(Saved data entries)
----------------------------------------

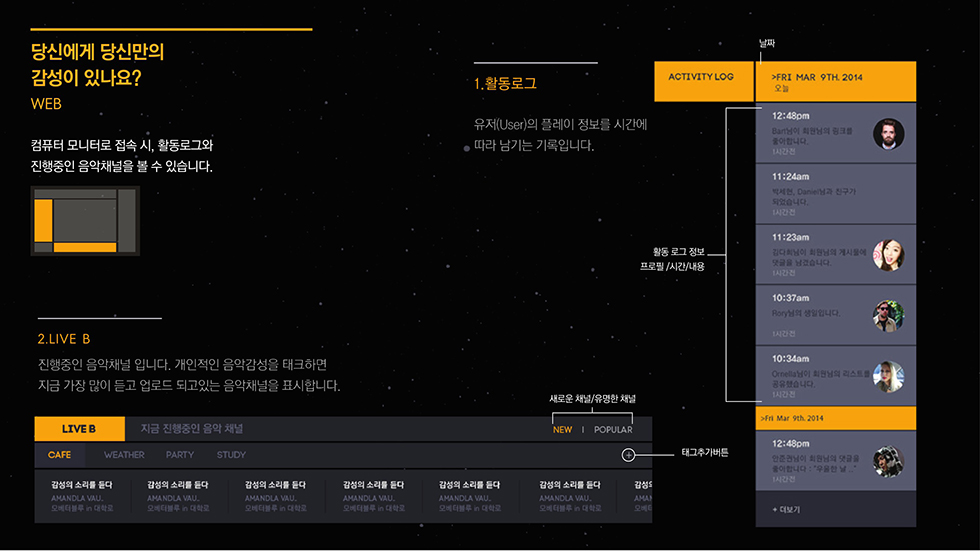
Task: Open the 11:24am friend activity entry
Action: click(835, 193)
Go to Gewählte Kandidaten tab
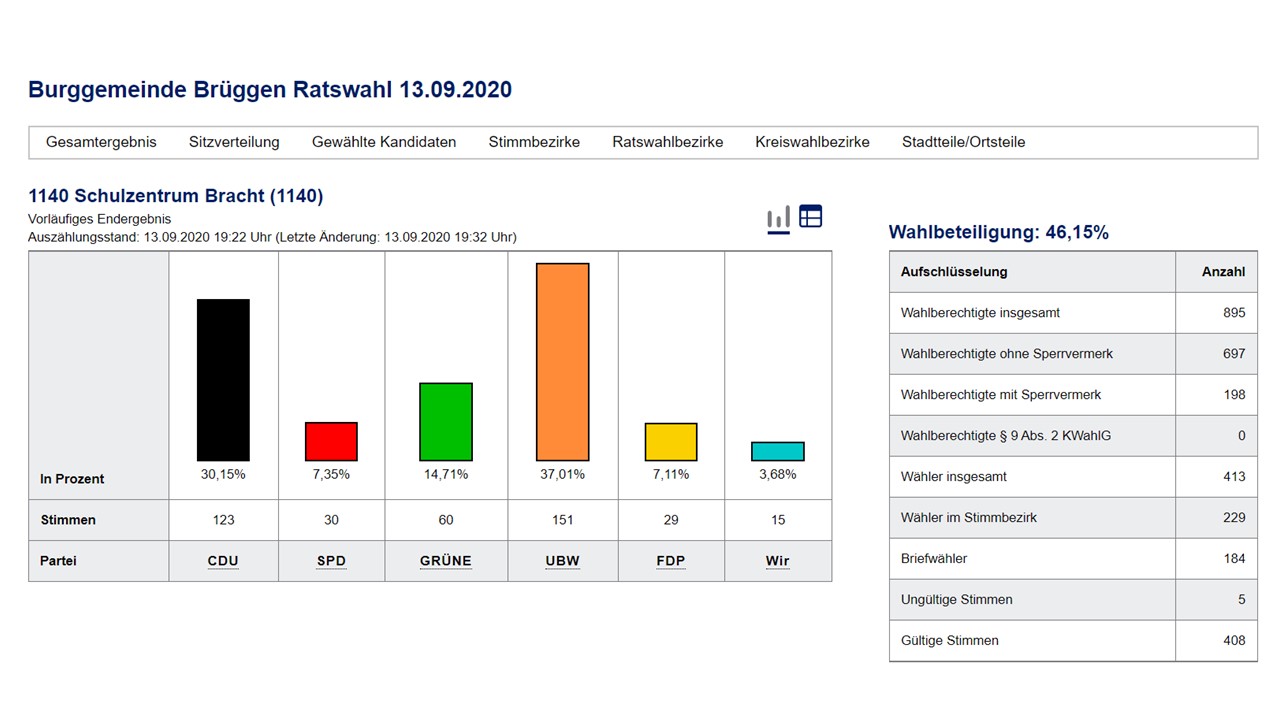The height and width of the screenshot is (720, 1280). click(x=384, y=142)
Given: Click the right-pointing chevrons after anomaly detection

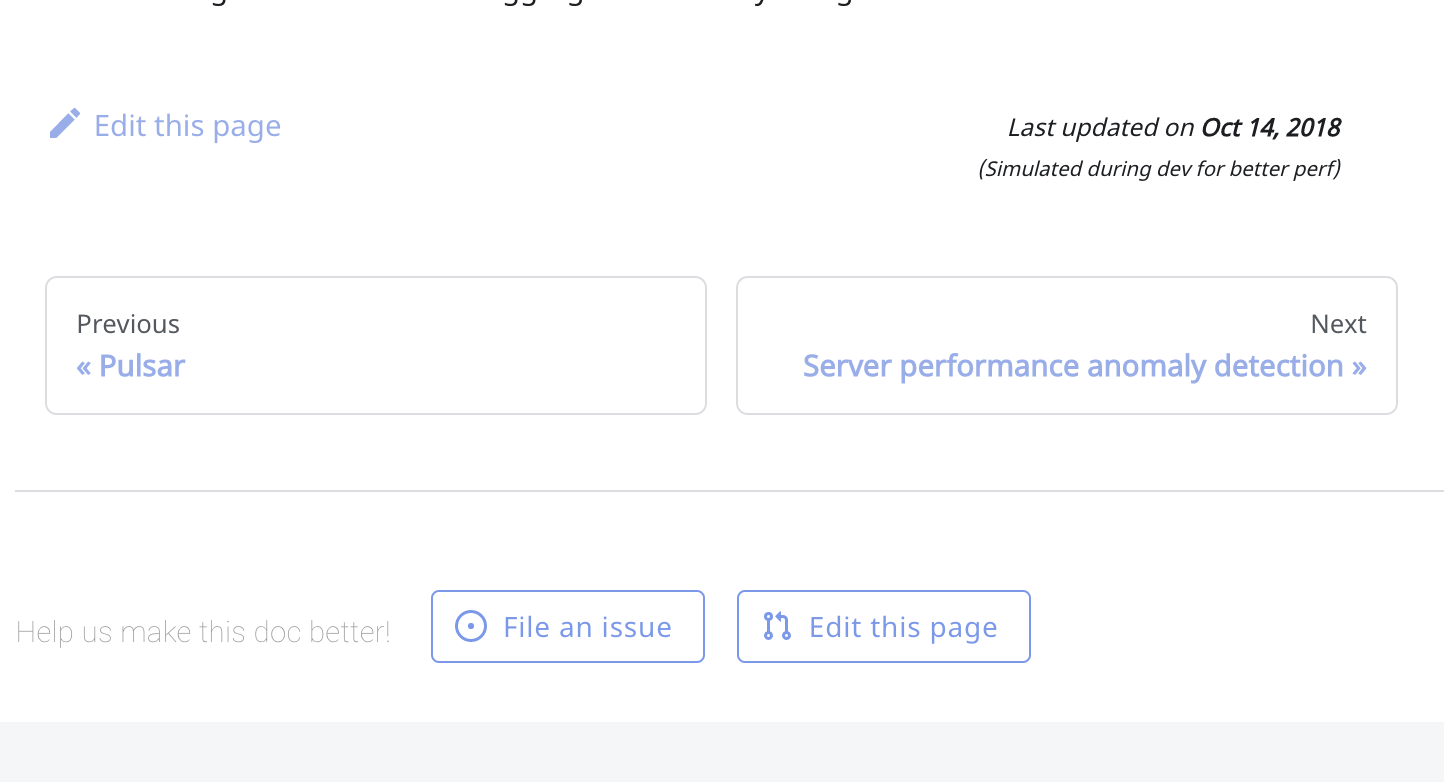Looking at the screenshot, I should click(x=1360, y=366).
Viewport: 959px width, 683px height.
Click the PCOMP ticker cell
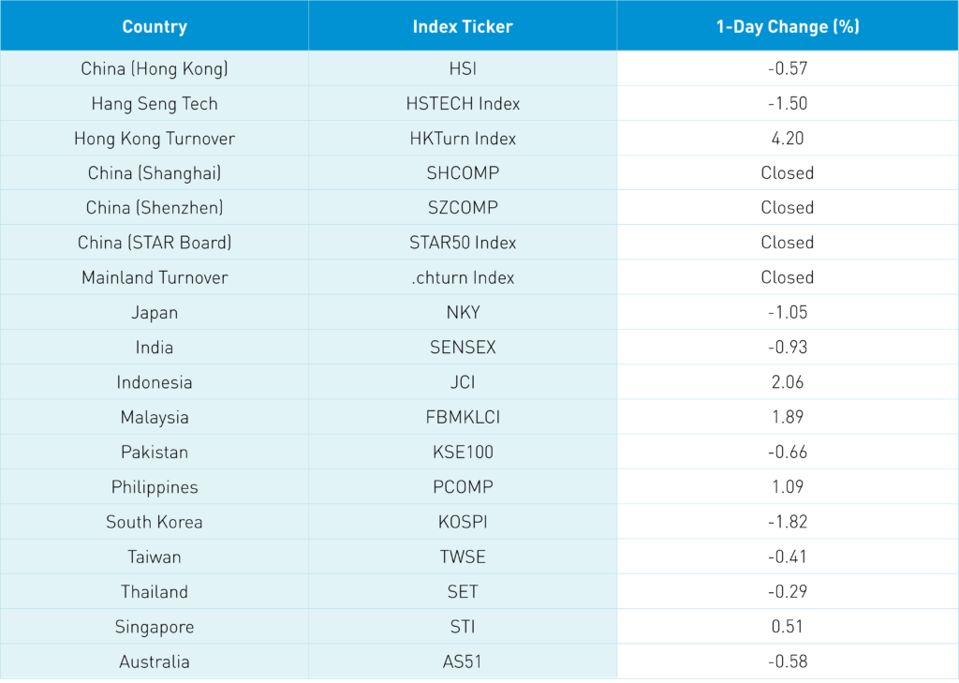pyautogui.click(x=462, y=487)
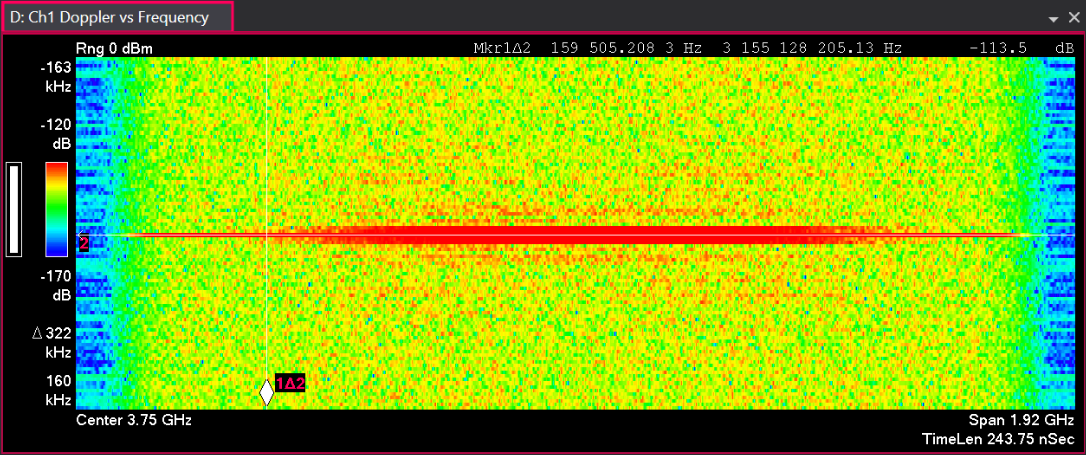This screenshot has width=1086, height=455.
Task: Open the trace window dropdown arrow
Action: pyautogui.click(x=1053, y=19)
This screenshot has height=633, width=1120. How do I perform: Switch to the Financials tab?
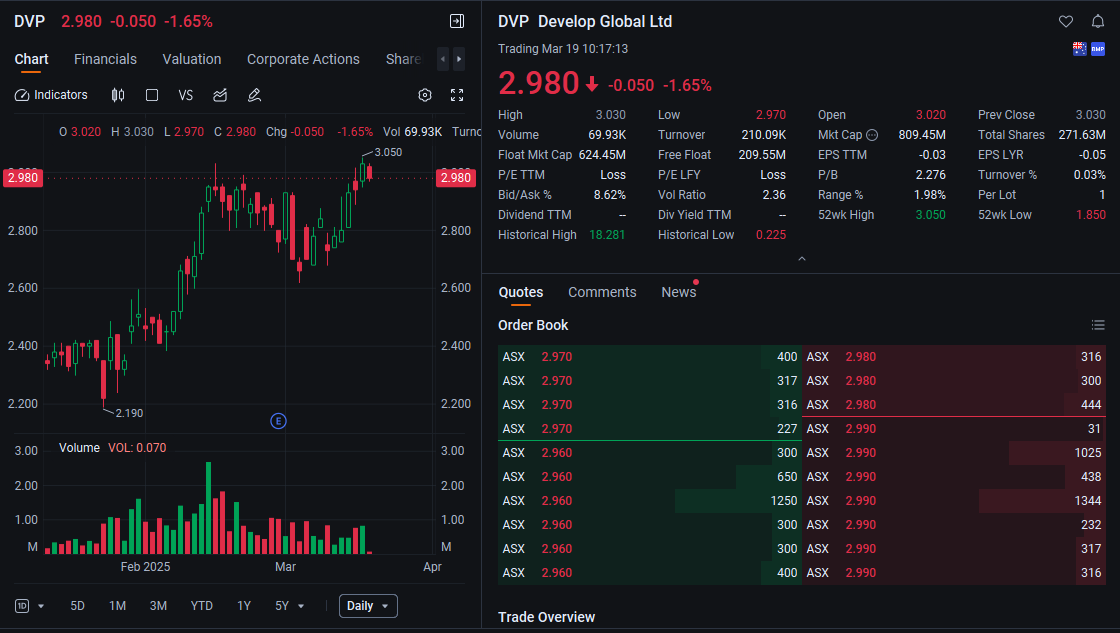pyautogui.click(x=105, y=59)
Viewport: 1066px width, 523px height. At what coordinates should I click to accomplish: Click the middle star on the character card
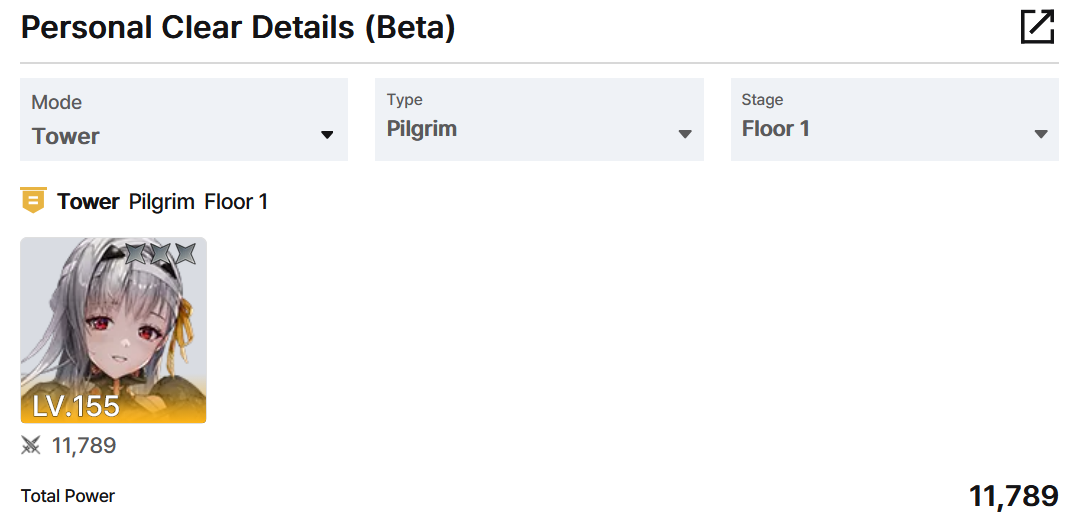[x=160, y=254]
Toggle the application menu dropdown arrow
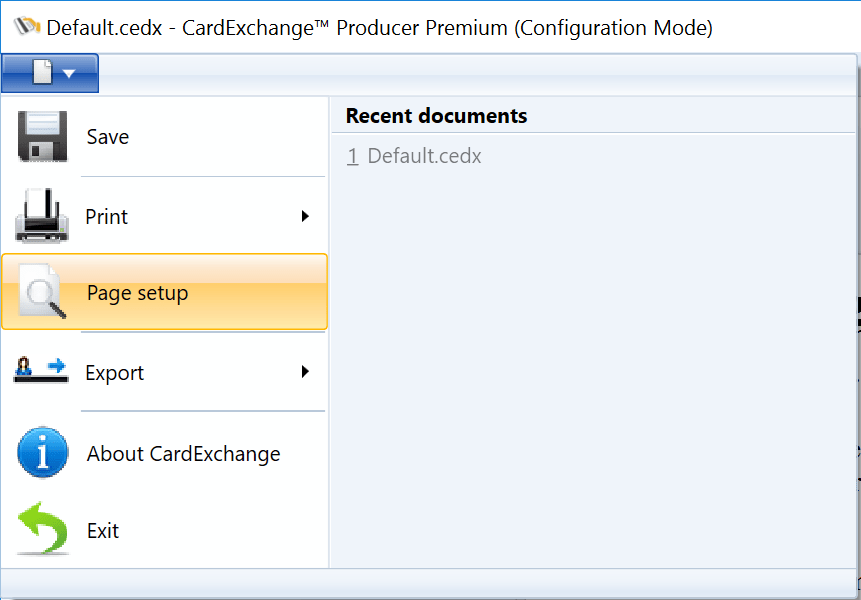Viewport: 861px width, 600px height. 69,74
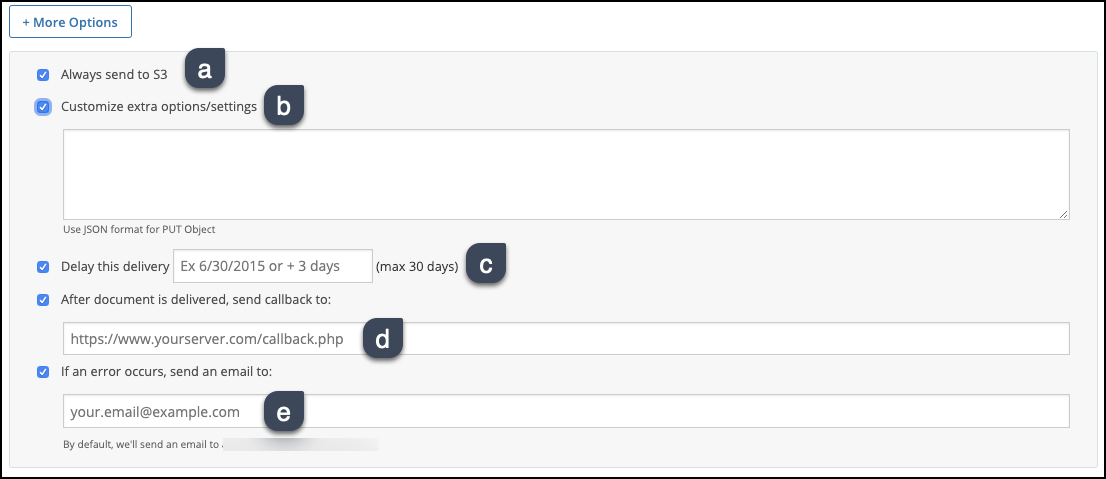Click the 'Customize extra options/settings' label text
Image resolution: width=1106 pixels, height=479 pixels.
[x=159, y=106]
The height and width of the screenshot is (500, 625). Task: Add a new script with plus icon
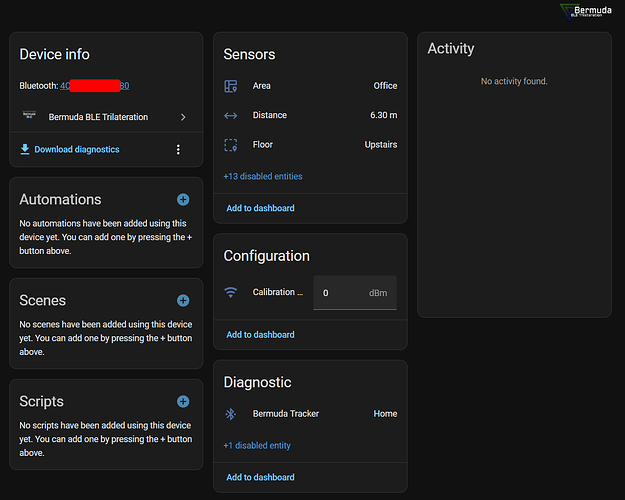click(x=183, y=401)
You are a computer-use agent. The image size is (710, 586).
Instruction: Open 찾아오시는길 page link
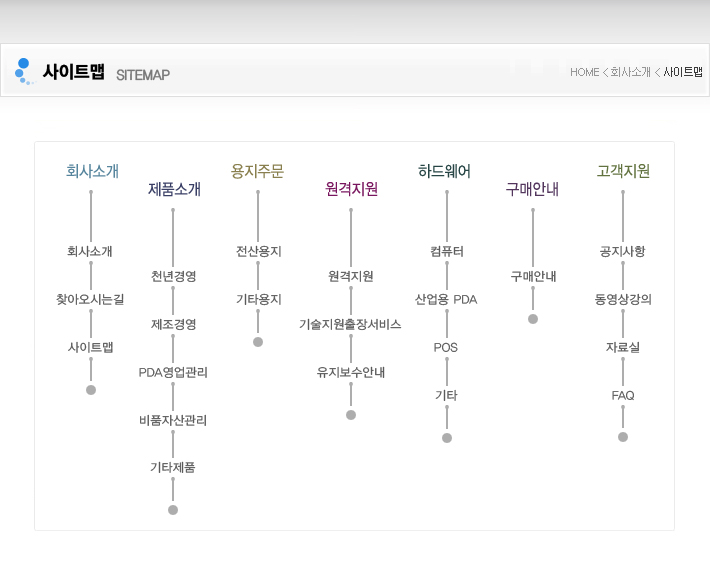point(90,299)
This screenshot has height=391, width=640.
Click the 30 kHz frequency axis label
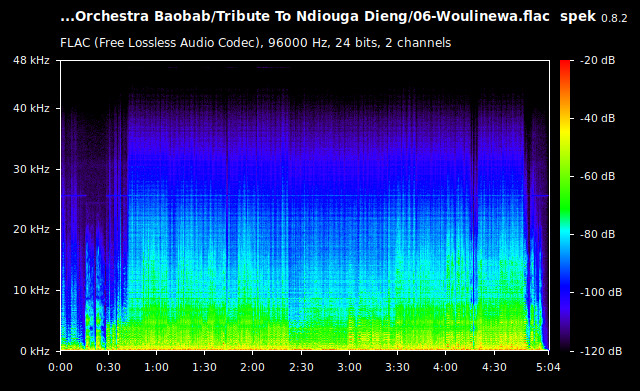pos(31,169)
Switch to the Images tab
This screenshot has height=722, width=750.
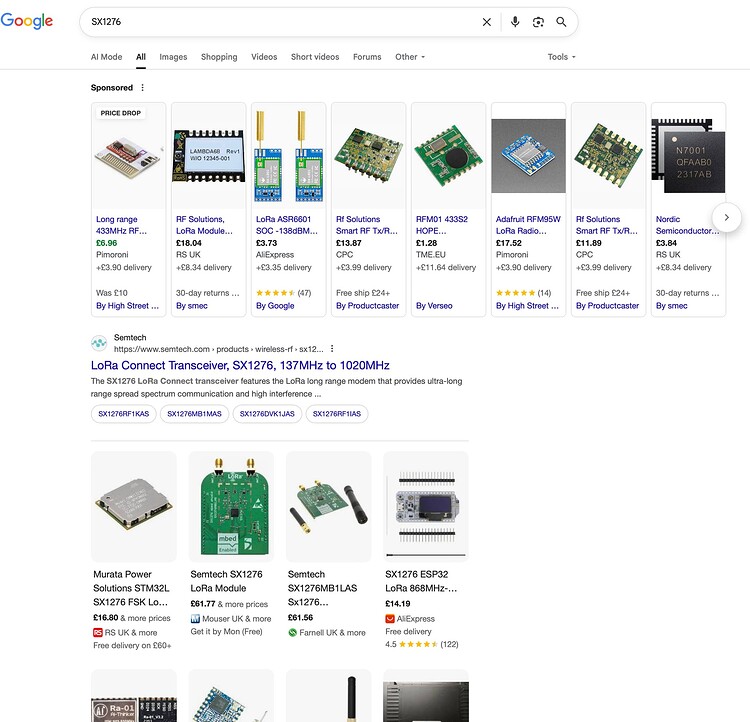tap(173, 57)
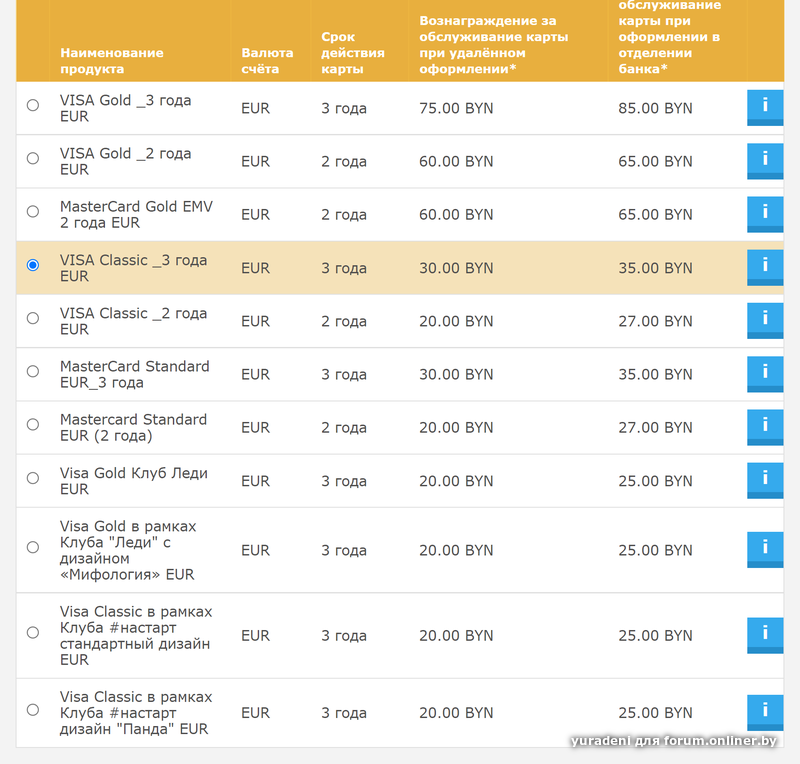800x764 pixels.
Task: Show info for VISA Gold _2 года EUR
Action: click(765, 160)
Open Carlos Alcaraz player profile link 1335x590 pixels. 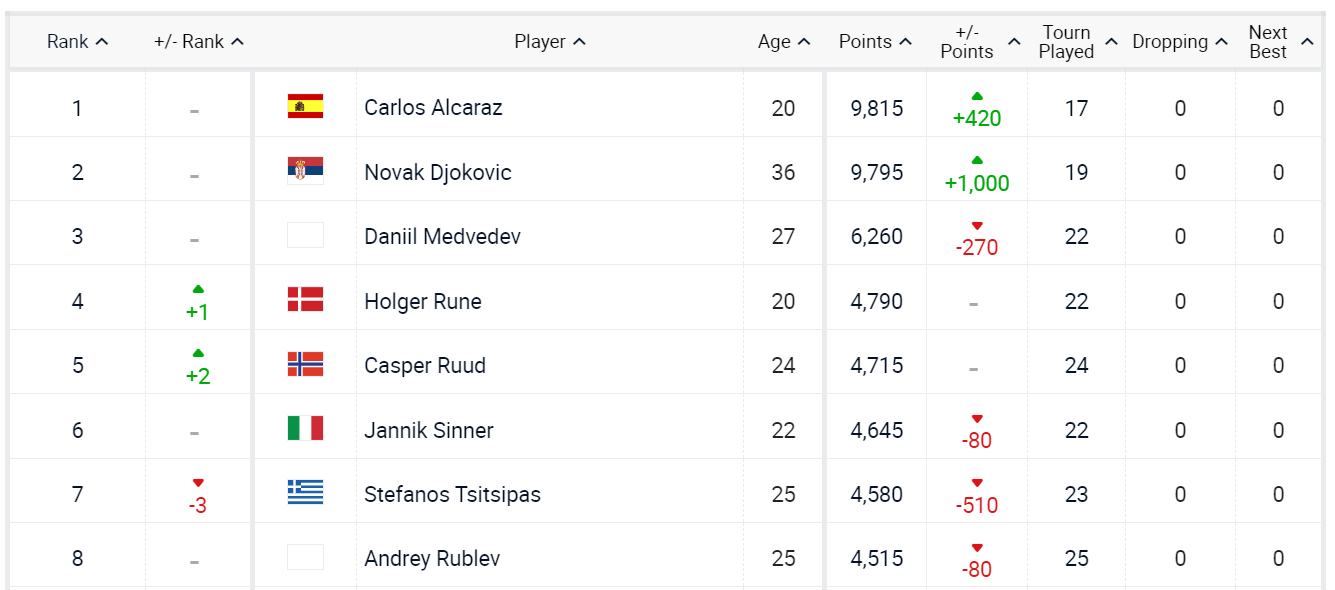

----------------------------------------

— DIRECTIONS FOR THIS TASK —
From the records above, copy exactly the stretch from the line holding "Go to Gewählte Kandidaten tab" through the line holding "Switch to the Images tab", both ends included, without the pictures.

— OUTPUT FOR THIS EXERCISE —
Go to Gewählte Kandidaten tab
The height and width of the screenshot is (720, 1280). click(x=384, y=142)
Given: Click the right-pointing chevrons after anomaly detection

Looking at the screenshot, I should click(x=1360, y=366).
Viewport: 959px width, 683px height.
Click the PCOMP ticker cell
pyautogui.click(x=462, y=487)
This screenshot has width=1086, height=455.
Task: Open the trace window dropdown arrow
Action: pyautogui.click(x=1053, y=19)
This screenshot has height=633, width=1120. How do I perform: Switch to the Financials tab?
pyautogui.click(x=105, y=59)
Viewport: 1066px width, 523px height. At what coordinates should I click to accomplish: Click the middle star on the character card
[x=160, y=254]
Toggle the application menu dropdown arrow
Viewport: 861px width, 600px height. 69,74
Click the 'Customize extra options/settings' label text
Image resolution: width=1106 pixels, height=479 pixels.
[x=159, y=106]
The height and width of the screenshot is (500, 625). Task: Add a new script with plus icon
click(x=183, y=401)
You are a computer-use agent. The image size is (710, 586).
Instruction: Open 찾아오시는길 page link
point(90,299)
This screenshot has height=391, width=640.
Click the 30 kHz frequency axis label
pos(31,169)
Switch to the Images tab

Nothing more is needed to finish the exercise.